The People... or the State.

Mortari

Corporal
Joined
Oct 16, 2018
An interesting point I've read through. Doing a little research of my own, of the 9,103,000 US citizens in the 11 states which attempted secession, there were a grand total of 145,630 cast a vote for secession. That works out if you round up to 1.6% of the future Confederate population that voted for secession.

In 9 of those 11 states it was 883 votes for secession out of 7 million US citizens, so .0013% of the population said "we want secession".

And in there you had for example Georgia, who's vote had major questions on it's validity (just happening that in pro-secessionist areas the voter turnout became larger than the Presidential election turnout, when overall the voter turnout was much lower). In 1972 the Georgia Historical Society performed a recount of those irregularities and determined the people's vote was actually for staying in the Union.
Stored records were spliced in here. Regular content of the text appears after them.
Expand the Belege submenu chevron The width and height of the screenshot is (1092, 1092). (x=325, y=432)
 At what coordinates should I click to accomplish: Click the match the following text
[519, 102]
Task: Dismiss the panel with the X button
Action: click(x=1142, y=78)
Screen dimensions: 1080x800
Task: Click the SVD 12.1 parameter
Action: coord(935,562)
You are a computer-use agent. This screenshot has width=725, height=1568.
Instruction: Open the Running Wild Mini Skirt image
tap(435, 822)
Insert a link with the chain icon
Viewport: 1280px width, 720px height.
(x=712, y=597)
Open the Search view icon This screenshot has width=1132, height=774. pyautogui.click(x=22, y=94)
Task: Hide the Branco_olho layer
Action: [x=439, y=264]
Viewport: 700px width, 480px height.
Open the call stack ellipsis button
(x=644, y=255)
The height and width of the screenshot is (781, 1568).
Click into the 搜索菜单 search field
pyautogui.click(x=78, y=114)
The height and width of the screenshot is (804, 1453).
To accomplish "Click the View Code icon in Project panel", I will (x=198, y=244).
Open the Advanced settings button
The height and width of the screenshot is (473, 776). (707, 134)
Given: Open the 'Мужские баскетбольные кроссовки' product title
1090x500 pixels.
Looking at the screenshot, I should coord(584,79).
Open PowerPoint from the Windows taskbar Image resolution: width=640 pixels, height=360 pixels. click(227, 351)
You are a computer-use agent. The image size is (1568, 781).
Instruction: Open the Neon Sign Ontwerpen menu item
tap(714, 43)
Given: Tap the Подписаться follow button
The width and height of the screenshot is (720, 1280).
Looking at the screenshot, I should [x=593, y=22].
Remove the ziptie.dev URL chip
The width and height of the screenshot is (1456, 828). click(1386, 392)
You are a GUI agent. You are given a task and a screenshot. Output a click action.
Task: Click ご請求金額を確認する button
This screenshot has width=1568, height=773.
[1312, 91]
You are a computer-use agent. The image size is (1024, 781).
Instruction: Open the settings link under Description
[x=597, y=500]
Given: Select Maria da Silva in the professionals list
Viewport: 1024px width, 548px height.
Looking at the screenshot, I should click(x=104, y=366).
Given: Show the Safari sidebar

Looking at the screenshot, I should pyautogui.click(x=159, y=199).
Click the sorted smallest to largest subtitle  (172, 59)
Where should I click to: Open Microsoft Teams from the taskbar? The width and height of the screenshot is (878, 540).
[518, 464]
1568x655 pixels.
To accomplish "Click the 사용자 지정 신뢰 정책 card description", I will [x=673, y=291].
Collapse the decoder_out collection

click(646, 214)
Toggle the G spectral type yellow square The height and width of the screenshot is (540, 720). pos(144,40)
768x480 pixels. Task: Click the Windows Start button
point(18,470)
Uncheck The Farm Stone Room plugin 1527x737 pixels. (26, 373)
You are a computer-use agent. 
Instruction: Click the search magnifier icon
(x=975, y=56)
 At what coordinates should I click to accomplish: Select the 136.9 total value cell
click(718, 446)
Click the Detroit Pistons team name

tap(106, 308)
And there are states for example like North Carolina which the peoples vote was against secession but then the Governor removed the people from the vote, took over federal properties and let a secession convention decide. Plots to ensure the people's vote didn't count.

So we all know that from Chisolm V Georgia, in the 1700's, the Supreme Courts first major case said the People directly established a Constitution by which it was their will that the State governments should be bound. Supreme or sovereign power was retained by citizens themselves, not by the "artificial person" of the State of Georgia. State Sovereignty didn't exist in the USA any more than the ability to declare a king. The Founding Fathers' Supreme Court made that clear even if people didn't want to listen to it or acknowledge it.

So the Constitution said it's not states or state governments, but people that have sovereignty. State governments however were declaring their states sovereignty when 98% of their people didn't give consent and taking away their abilities to be protected by the US Constitution and represented in the US government. With the President swearing an oath to preserve, protect and defend the Constitution of the United States which is of the people not the states, and not having any power to allow states to declare any freedom from that, or take those protections from the people, what should his response be?